Tetrodotoxin-sensitive voltage-gated sodium channels regulate bladder afferent responses to distension

Interstitial cystitis/bladder pain syndrome (IC/BPS) is a prevalent, chronic bladder disorder that negatively impacts the quality of life for; 5% of the western population. Hypersensitivity of mechanosensory afferents embedded within the bladder wall is considered a key component in mediating IC/BPS symptoms. Bladder infusion of voltage-gated sodium (Na-v) channel blockers show clinical efficacy in treating IC/BPS symptoms; however, the current repertoire of Na-v channels expressed by and contributing to bladder afferent function is unknown. We used single-cell reverse-transcription polymerase chain reaction of retrogradely traced bladder-innervating dorsal root ganglia (DRG) neurons to determine the expression profile of Na-v channels, and patch-clamp recordings to characterise the contribution of tetrodotoxin-sensitive (TTX-S) and tetrodotoxin-resistant (TTX-R) Na-v channels to total sodium current and neuronal excitability.

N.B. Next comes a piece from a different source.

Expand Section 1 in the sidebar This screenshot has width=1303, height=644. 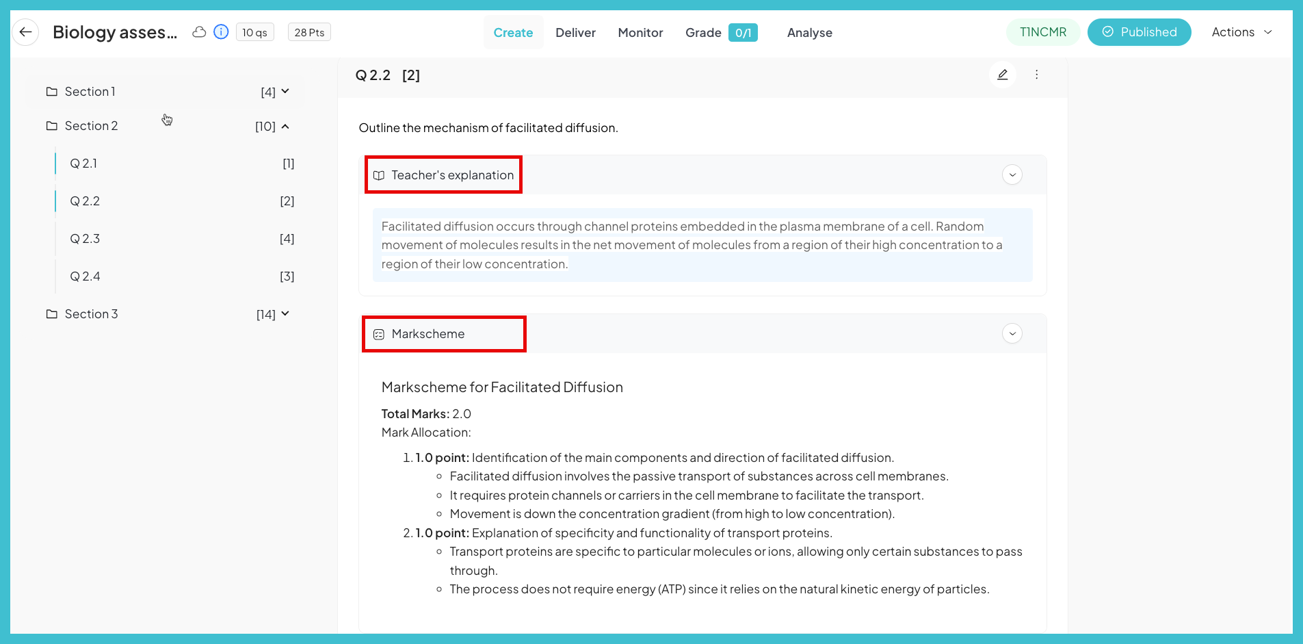point(286,90)
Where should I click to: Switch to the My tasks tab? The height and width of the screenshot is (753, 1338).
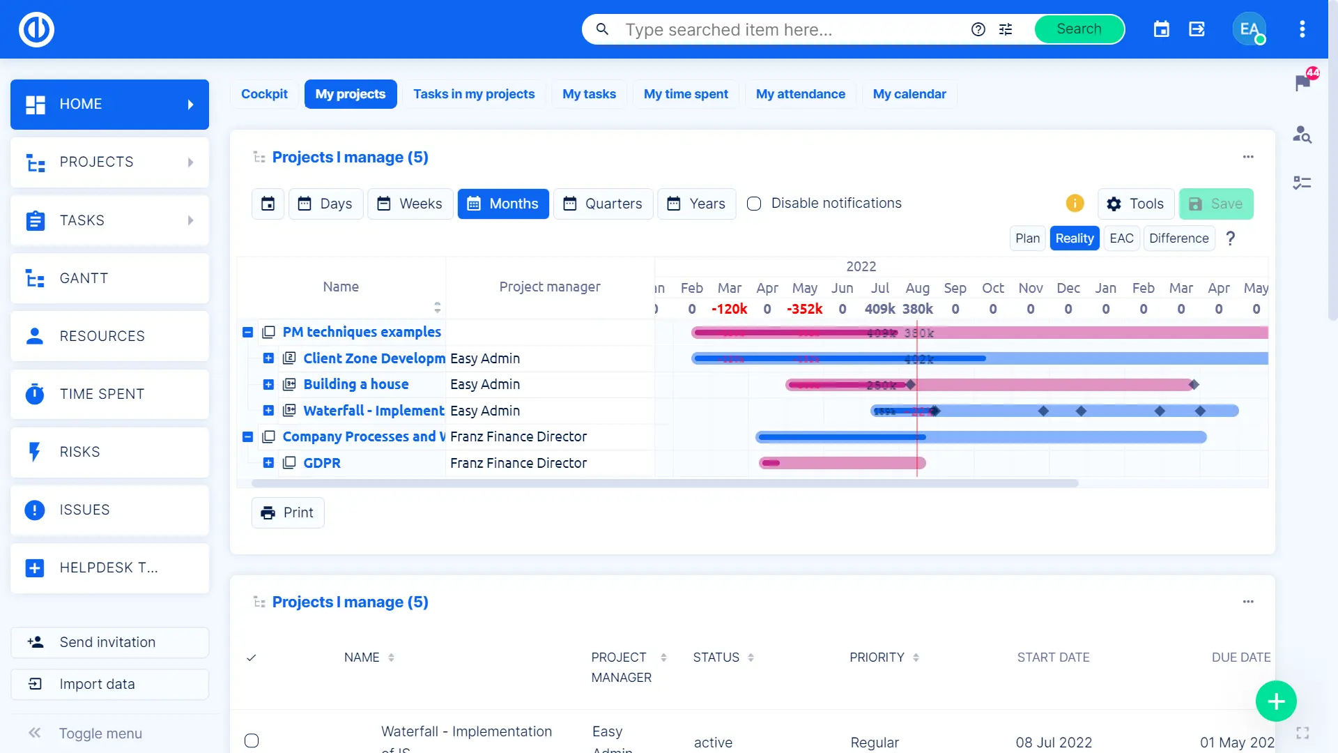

Wedetermined the TTX-S and TTX-R contribution to mechanosensitive bladder afferent responses ex vivo and spinal dorsal horn activation in vivo. Single-cell reverse-transcription polymerase chain reaction of bladder-innervating DRG neurons revealed significant heterogeneity in Na-v channel coexpression patterns. However, TTX-S Na-v channels contribute the vast majority of the total sodium current density and regulate the neuronal excitability of bladder DRG neurons. Furthermore, TTX-S Na-v channels mediate almost all bladder afferent responses to distension. In vivo intrabladder infusion of TTX significantly reduces activation of dorsal horn neurons within the spinal cord to bladder distension. These data provide the first comprehensive analysis of Na-v channel expression within sensory afferents innervating the bladder. They also demonstrate an essential role for TTX-S Na-v channel regulation of bladder-innervating DRG neuroexcitability, bladder afferent responses to distension, and nociceptive signalling to the spinal cord.